We tapped three of our sugar maple trees last week. Carter pulled down the big sugaring pot, the turkey fryer, and the propane tank from the top shelf in the garage. Meanwhile, I gathered up the six, clean metal taps, a small hammer, a drill bit and our old hand drill, and headed out to our beloved sugar maple trees. Two of them—the oldest and largest—are on our back deck, just a few yards from the house. The third tree stands at the bottom of our small meadow out back.
We’ve been waiting for this time of year ever since it ended in early spring last year. Back then, we had collected about a gallon-and-a-half of delectable maple syrup from our trees. The syrup lasted us through the year. We used up our last few drops only a few weeks back. Since then, we’ve been watching the temperatures closely, waiting for that just-right time of year when the nights are freezing and the days warm up into the forties and fifties. This is when our trees run the best.
We may have jumped the gun on this, but we are too excited to wait any longer. Normally, we don’t have “sugaring” weather until sometime in mid-February, but this has not been a normal winter, by any means. My small pond is typically frozen solid with two or three inches of ice from November to April. This winter, it’s seen very few frozen days. I’m not complaining. It’s been nice to have a slightly warmer winter. It’s easy to warm the house with our wood stove when the outside temperatures are in the thirties, and at these temps it seems that the woodpile lasts forever. Not so when the temperature drops into the teens and twenties during the days and nights. Carter feeds the hungry wood stove hourly on such days, and I’m out chopping kindling more than I care to say.

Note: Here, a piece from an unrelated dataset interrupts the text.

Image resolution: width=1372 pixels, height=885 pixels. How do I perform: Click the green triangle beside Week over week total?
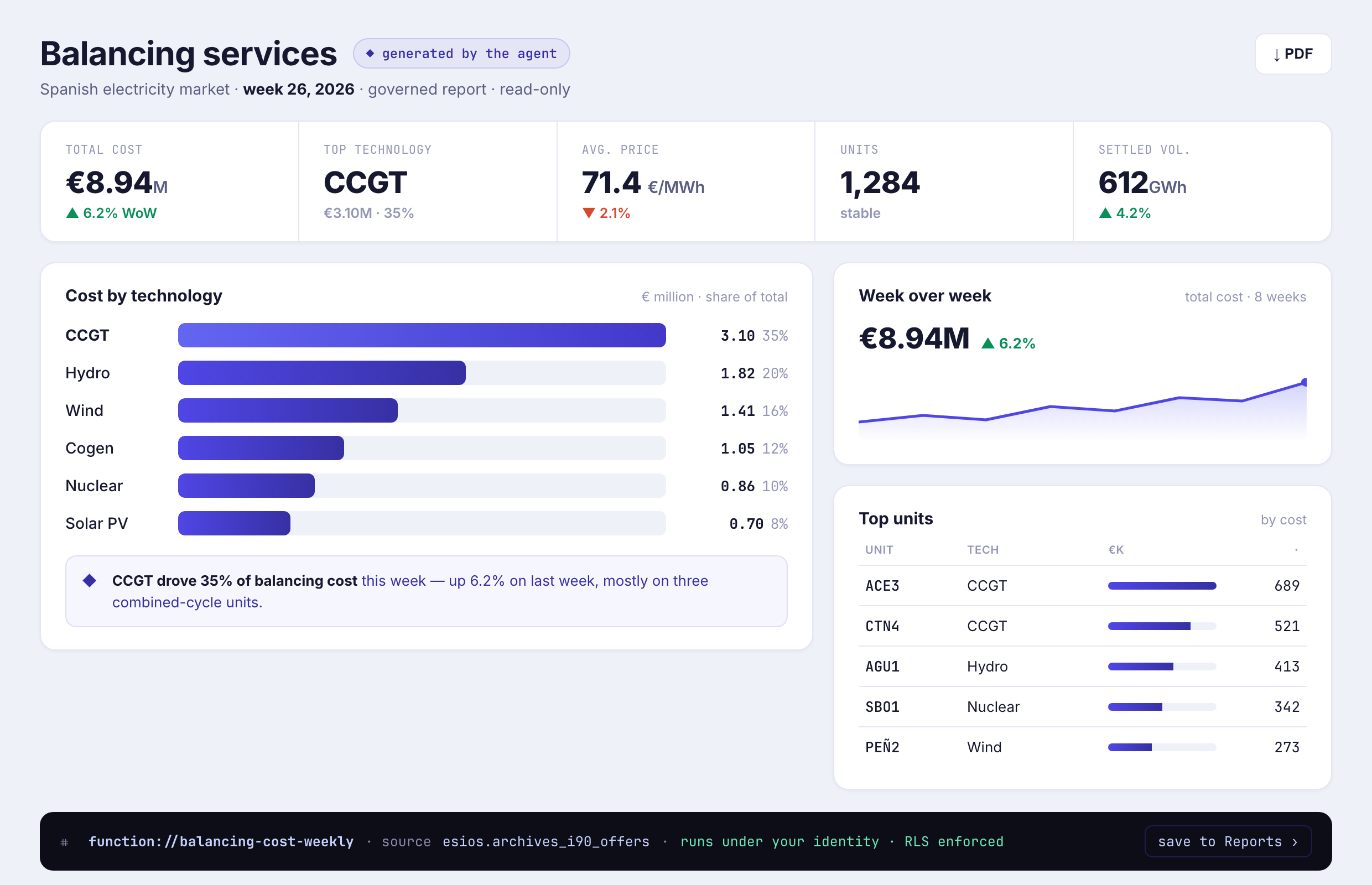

But this winter has been kind to us. I don’t know if this is a false spring, or if perhaps spring is just coming early, but our asparagus spears have already poked their tiny lances up to the very tip of the mulch that blankets them in the winter. “Don’t be in too big a hurry,” I tell them. “Keep your heads under cover. There’s plenty of time.” I always talk to our vegetables. I believe, unequivocally, that they hear me.
Corn salad, my favorite kind of lettuce, is busy making her sweet rosettes on the edge of the raised beds. The comfrey plants are sending up strong shoots, and yesterday, I saw the first pale and fat leaves of our rhubarb making an appearance through the wild strawberry plants.
The same temperatures that are calling up the new leaves in the vegetable garden are calling up the sap in the maple trees. And on certain days, when the forest exhales the sweet and fecund breath of spring, I feel the sap rising in myself, as well. You know that feeling, don’t you? It’s as though every particle in your body begins humming and thrumming, and you could almost swear—when the rising is strong inside of you—that gravity may have loosened her hold on your ankles just a tiny bit.
This is one of spring’s most precious gifts: that sense of renewal, anticipation, and glad-heartedness that just picks you up off of your feet and twirls you around. I sense these spring urgings in my body for short, sacred bursts of time. Sometimes they last for a fleeting moment, and sometimes—when I am out in the garden or by my pond futzing with dirt, leaves, and water—spring vibrates inside of me for a time out of time itself.
Then, just as suddenly the skies go black and the wind picks up and flings shards of frigid cold against my arms and face, and I feel the tight grip of winter pull me back down to the frozen earth. I love these shoulder seasons, though. These days and weeks when the seasons argue among themselves whose turn it is come and go and come again.
Outside my window, the Carolina wren sings so loudly you’d think she’d explode with excitement. Our maple trees are keeping their sap to themselves for the time being. But in my chest, I can feel the precious awakening of spring, and my own life blood begin its rising.
For all of us, may this be a spring that renews and replenishes in the deepest sense, and may the new dreams that arise within us be fruitful and good.